The findings reveal a system in which getting quality care is often confusing and expensive, with even those who benefit from government programs often becoming frustrated.
For the insured, affordability is still an issue The report noted that employer-based health insurance premiums for family coverage increased by 73 percent from 2003-13.
Employees' contributions to the cost of the premiums climbed by 93 percent over that same period, though the rate of increase slowed after the passage of the Affordable Care Act in 2010. The average deductible for an individual with health insurance was 5 percent of median income in 2013, up from 2 percent in 2003, the report said.
The study also cited a survey that found that 59 percent of pediatricians said they had a hard time collecting patients' shares of deductibles and co-payments from families covered by private high-deductible health plans.
For those with Medicaid, like Solomon, difficulties in getting care have also grown.
Many clinics and health systems do not accept patients with Medicaid, the study said, because of the low reimbursement rates.
Solomon's experience is typical.
"When I was pregnant with my last child, I had such a hard time finding prenatal care," she said.
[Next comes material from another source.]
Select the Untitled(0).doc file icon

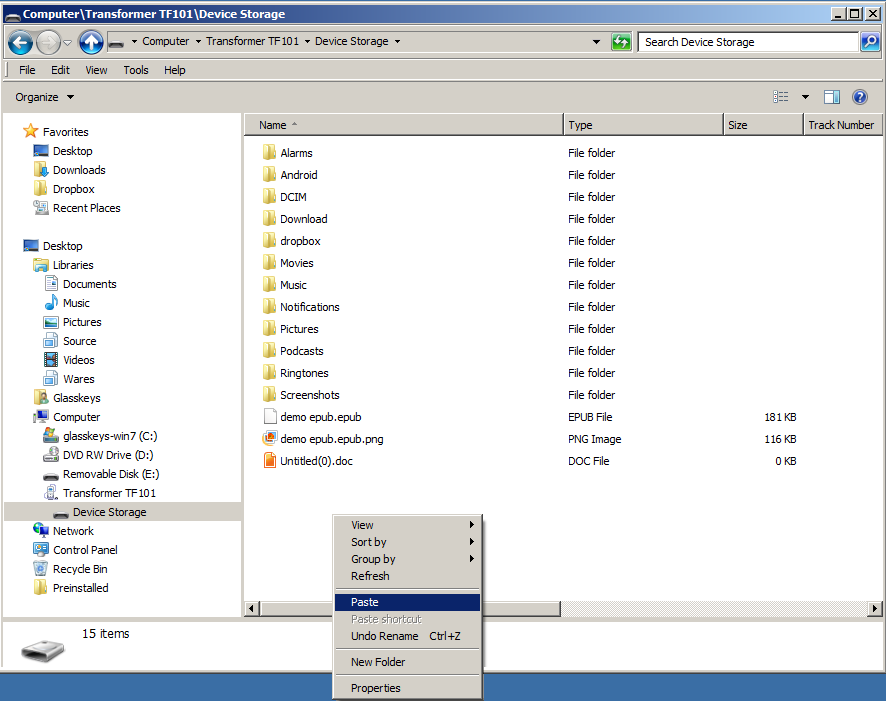269,461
She called 15 to 20 doctors before finding one who took her insurance. "I mean, we would call places and they would be like, 'We take it,' but it turned out they didn't," she said. "It was so hard."
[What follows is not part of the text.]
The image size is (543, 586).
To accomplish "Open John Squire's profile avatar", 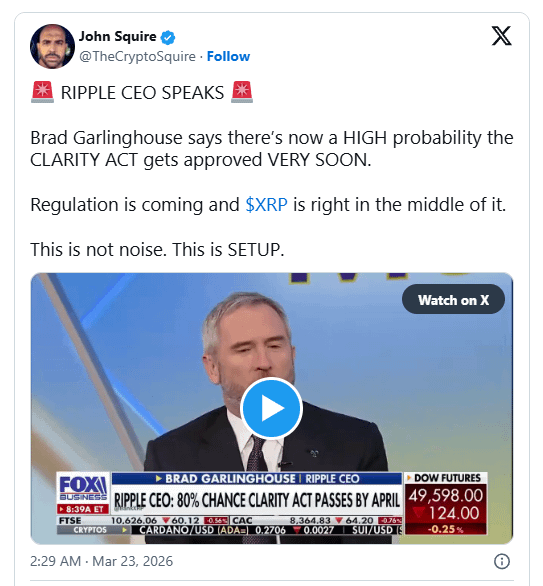I will 52,46.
Even something as simple as getting medicine recently for her son's strep throat was not simple. Because of a mix-up with her insurance card, Solomon had to cover a $20 co-payment for a prescription that should have been free, she said.
The report said experiences like hers were common, both with government programs and some private insurers.
"The impacts of these barriers are significant," the report said. "Parents faced with financial barriers might seek to save money by calling their doctor for advice, rather than seeing that doctor in person; rather than fill expensive prescriptions, a parent might rely on a limited supply of pharmaceutical samples. The medical debt incurred by such costs has been linked to reduced access to care, creating a vicious cycle."
Perhaps just as significant are the barriers caused by demographics.
Dr. Michael Kappy, a pediatric endocrinologist at Children's Hospital Colorado just outside Denver, has seen the problem firsthand.
Since 1996, he has traveled in Colorado, Montana and Wyoming to reach children in areas that do not have large medical centers or specialists.
"My focus has been strictly speaking to solving the geographic barrier," Kappy said.
The study estimates that about 14 million children live in areas with a shortage of health professionals. More than 3 million low-income residents in New York live in federally designated shortage areas where, among other criteria, there is less than one primary care doctor for every 3,000 people.
The Affordable Care Act sought to address that problem by expanding the National Health Service Corps, but 65 percent of rural areas have health professional shortages.
Kappy said one encouraging trend was the use of telemedicine, allowing for patients to be evaluated over the internet, with a local physician assistant aiding with hands-on work. To expand and improve tele-health options, however, the programs need to be properly reimbursed, he said, adding that programs that fund the work of doctors doing outreach to isolated communities were critical.
Redlener, the study's chief author, warned that repealing the Affordable Care Act without an adequate replacement could result in more than 3 million children losing their insurance.
"So far," Redlener said, "none of the proposed replacements will do anything to mitigate what children would potentially lose if the ACA is actually repealed."